The most common mistake retail traders make is using the same risk percentage regardless of market conditions. Monte Carlo shows you the relationship between risk per trade and worst-case drawdown at your specific win rate and R:R. Run the simulator at 0.5%, 1%, and 2% risk with your actual statistics and compare the worst-case drawdowns. The difference is usually shocking — doubling your risk does not double your drawdown, it often quadruples it due to compounding losses.

3. Strategy Validation Before Going Live

A strategy that looks great in backtesting can still fail in live trading due to variance. Monte Carlo tells you how much of your backtested returns are likely due to skill (your actual edge) versus luck (a favourable sequence of wins). If your strategy has a 55% win rate with 1:1.5 R:R, your backtest might show +30% returns — but Monte Carlo reveals that 15% of equally valid random sequences would have produced negative returns with identical statistics. This is not a flaw — it is reality, and knowing it prevents over-confidence.

4. Risk Management & Psychology

Seeing your worst-case drawdown visually — watching the red equity curves fall — before it happens in real money is invaluable. Traders who have run Monte Carlo simulations are far less likely to abandon a profitable strategy during a losing streak, because they already know these streaks are statistically expected. If you know your strategy produces 8-trade losing streaks 12% of the time, you will not panic on trade 6. This mental preparation is worth as much as the statistical information itself.

5. Comparing Multiple Strategies

Use Monte Carlo to compare strategy variants objectively. Run your current strategy, then run a version with a slightly higher R:R or different risk per trade. The simulator immediately shows which version has better risk-adjusted returns, lower worst-case drawdown, and higher prop firm pass probability. This is how professional quant traders make strategy decisions — with data, not intuition.

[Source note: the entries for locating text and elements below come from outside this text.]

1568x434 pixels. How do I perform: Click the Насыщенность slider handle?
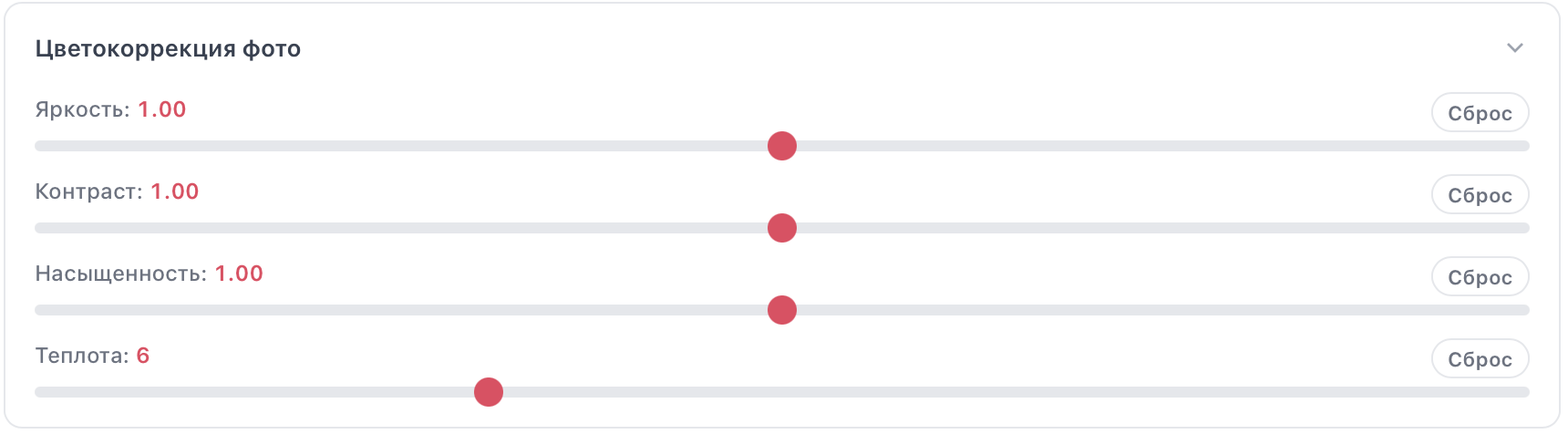tap(782, 310)
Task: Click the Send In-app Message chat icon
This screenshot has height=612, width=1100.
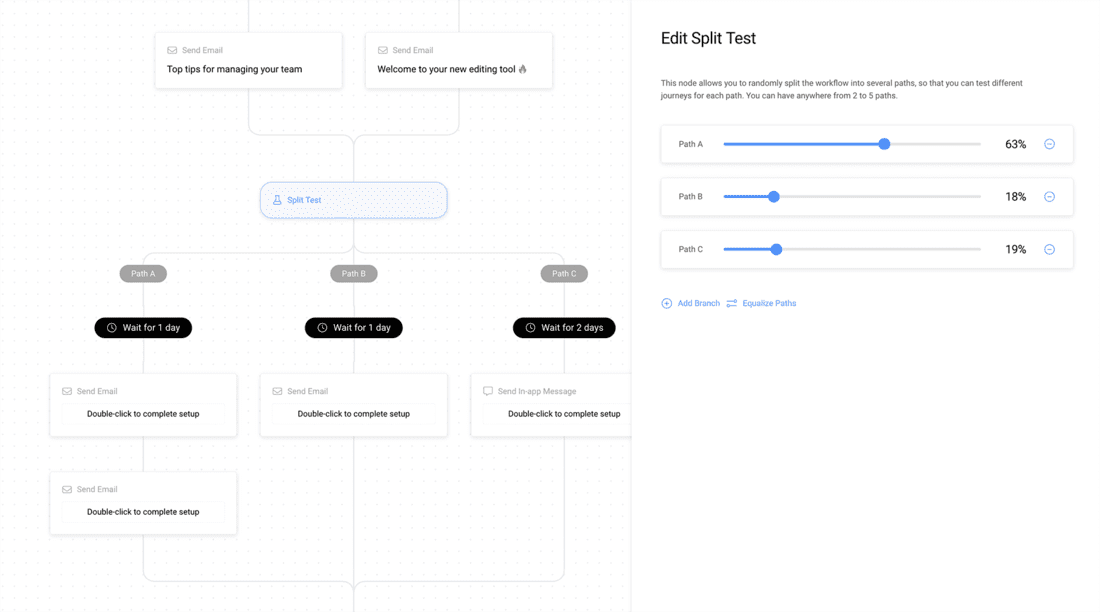Action: pyautogui.click(x=488, y=391)
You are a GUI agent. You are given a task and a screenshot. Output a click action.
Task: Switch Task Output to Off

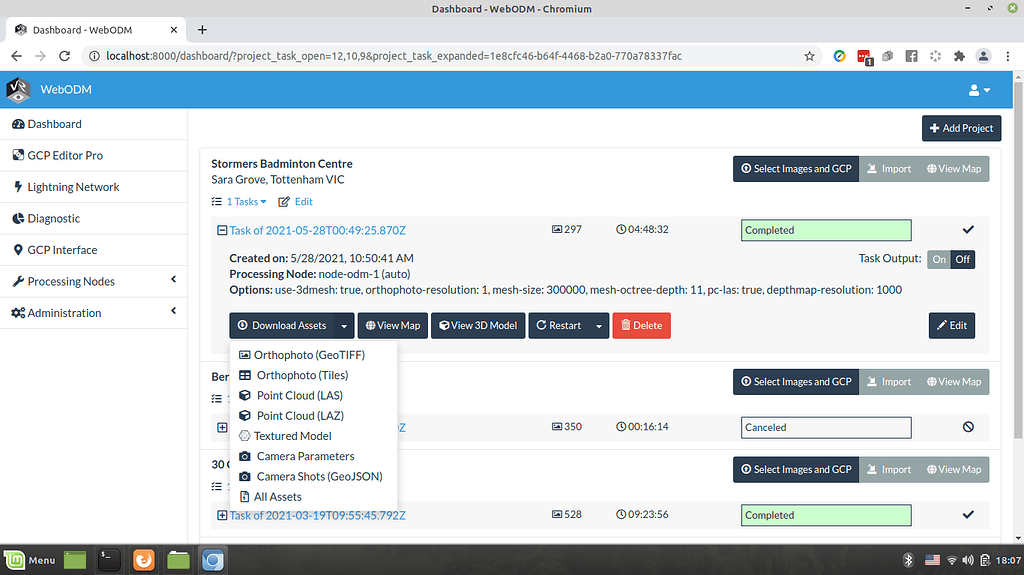(962, 259)
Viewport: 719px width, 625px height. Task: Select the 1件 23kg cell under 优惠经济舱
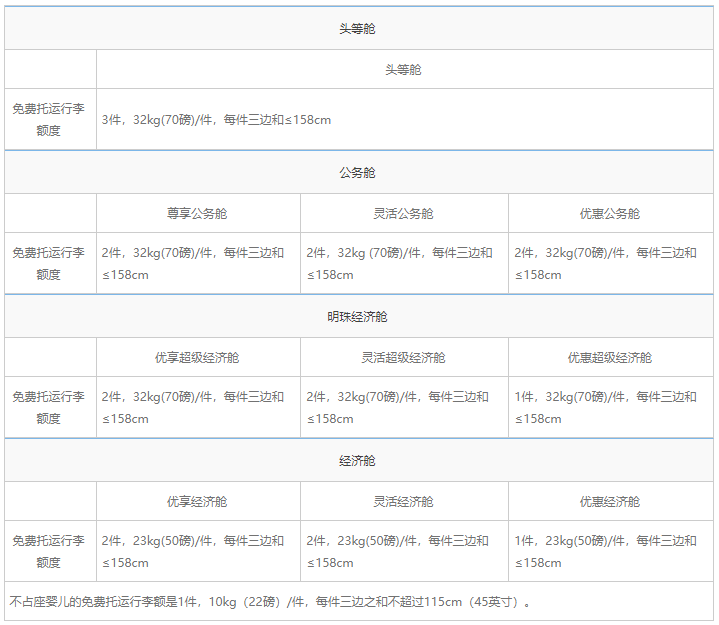[610, 551]
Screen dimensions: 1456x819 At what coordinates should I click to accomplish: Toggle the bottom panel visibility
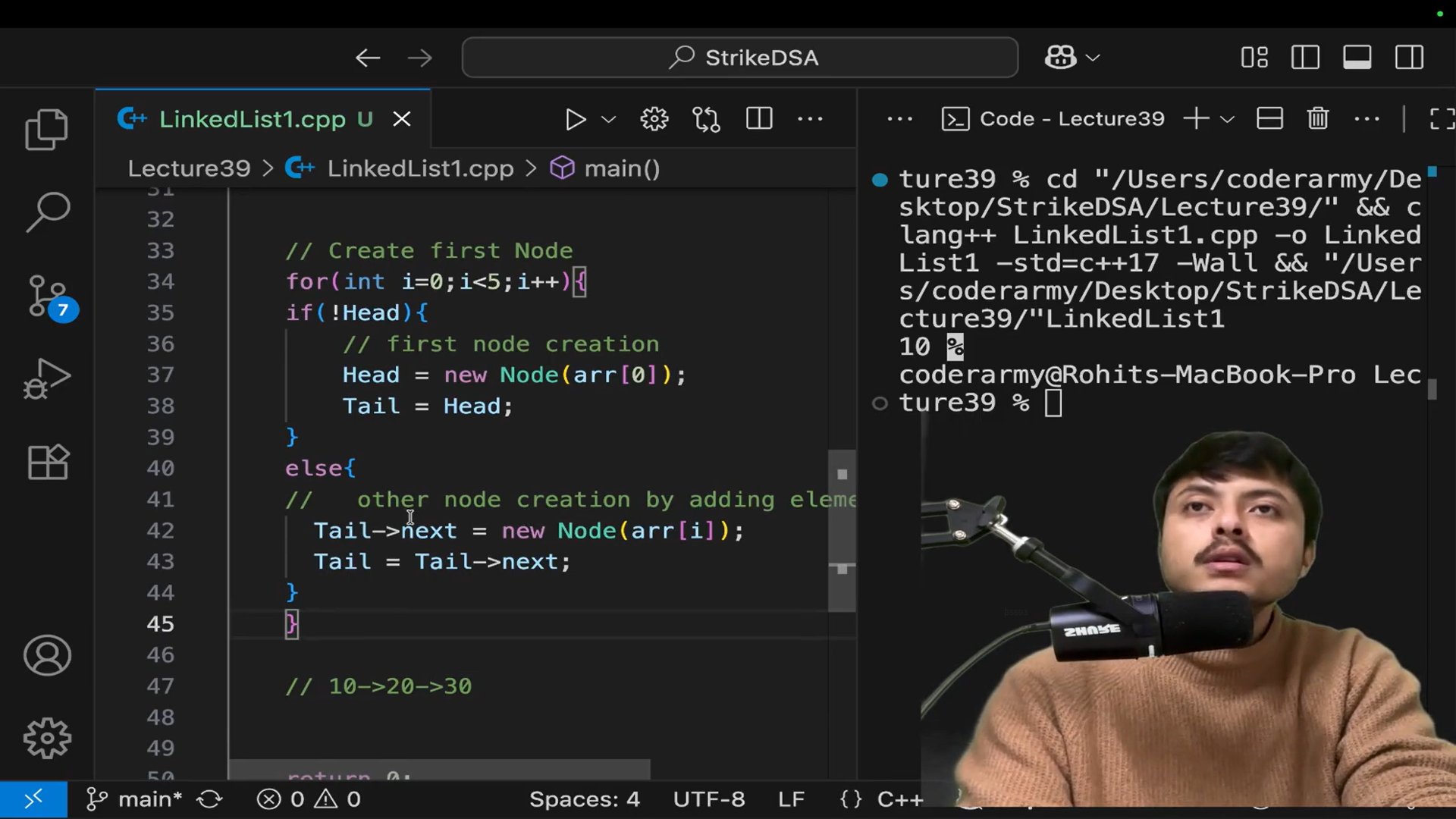[1357, 58]
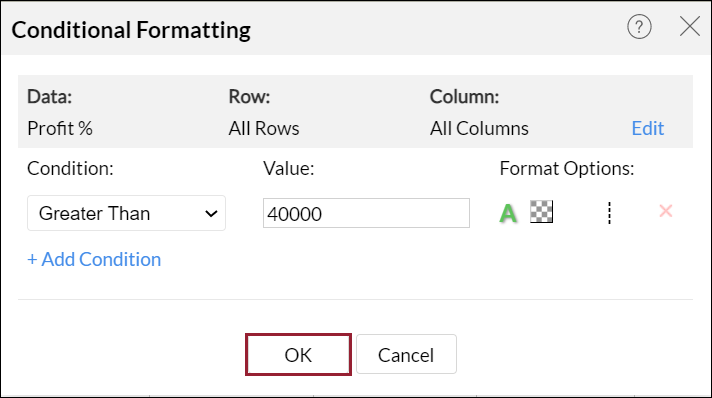Click Edit to change data selection
712x398 pixels.
[648, 129]
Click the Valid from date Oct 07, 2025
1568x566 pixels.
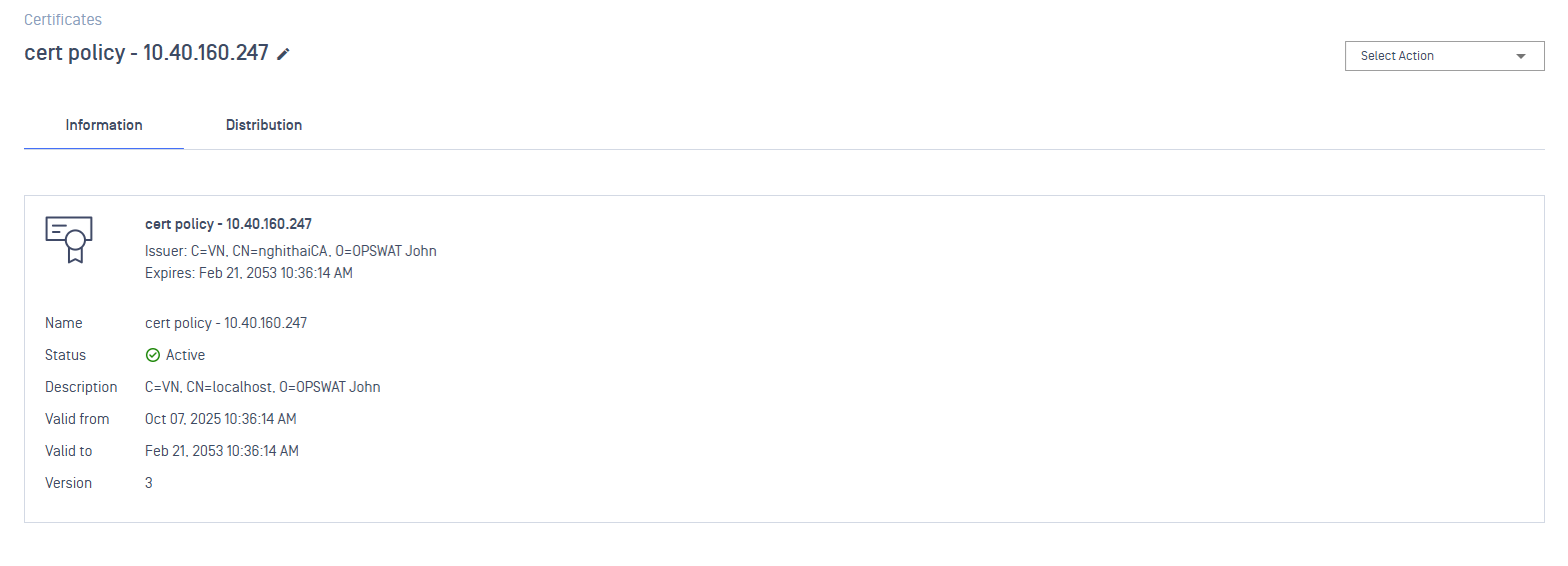pyautogui.click(x=220, y=419)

🎯 Bottom line: Monte Carlo simulation does not predict the future. It shows you the full range of outcomes your strategy can produce given its statistical properties. A good strategy survives its own worst-case scenarios. If it does not, fix the risk management before touching real capital.

Frequently Asked Questions

What is Monte Carlo simulation in trading?
Monte Carlo simulation runs hundreds of randomised trade sequences using your strategy's statistics (win rate, R:R, risk per trade) to show the full range of possible outcomes. Instead of one expected equity curve, you see 100 different paths your account could realistically take — from best case to worst case. It's used by professional quant traders and fund managers to stress-test strategies before deploying real capital.
Why do the curves look so different even with the same stats?
Because of variance — the natural randomness in trade outcomes. Even a profitable strategy with 55% win rate will sometimes produce 8-10 consecutive losses purely by chance. Monte Carlo reveals this reality: your strategy might end up +40% or barely break even after 100 trades, even with a genuine edge. The median curve (green) shows the most likely path, while the spread of curves shows the realistic range of outcomes.
How do I use this for prop firm challenge planning?
Enable the Prop Firm Rules overlays — set your max drawdown (e.g. 10%) and profit target (e.g. 8%). The simulator then shows how many curves hit the target without breaching the drawdown, giving you your real probability of passing. If less than 50% of curves pass, you need to adjust your risk per trade, increase your win rate, or improve your R:R before attempting the challenge.
What is the maximum drawdown in the simulation?
The simulator tracks the maximum peak-to-trough decline for each equity curve across all trades. The worst-case max drawdown shown in the stats is the highest drawdown seen across all simulated curves — this represents the worst scenario your strategy could realistically face given your statistics. Your risk per trade is the primary lever to control maximum drawdown.
How many simulations should I run?
100 simulations gives a reliable visual picture and is fast. 500 simulations gives more statistically precise probability estimates (e.g. exact pass rate). For final strategy validation before a real prop firm challenge, run 500. For quick visual checks of a strategy change, 100 is sufficient.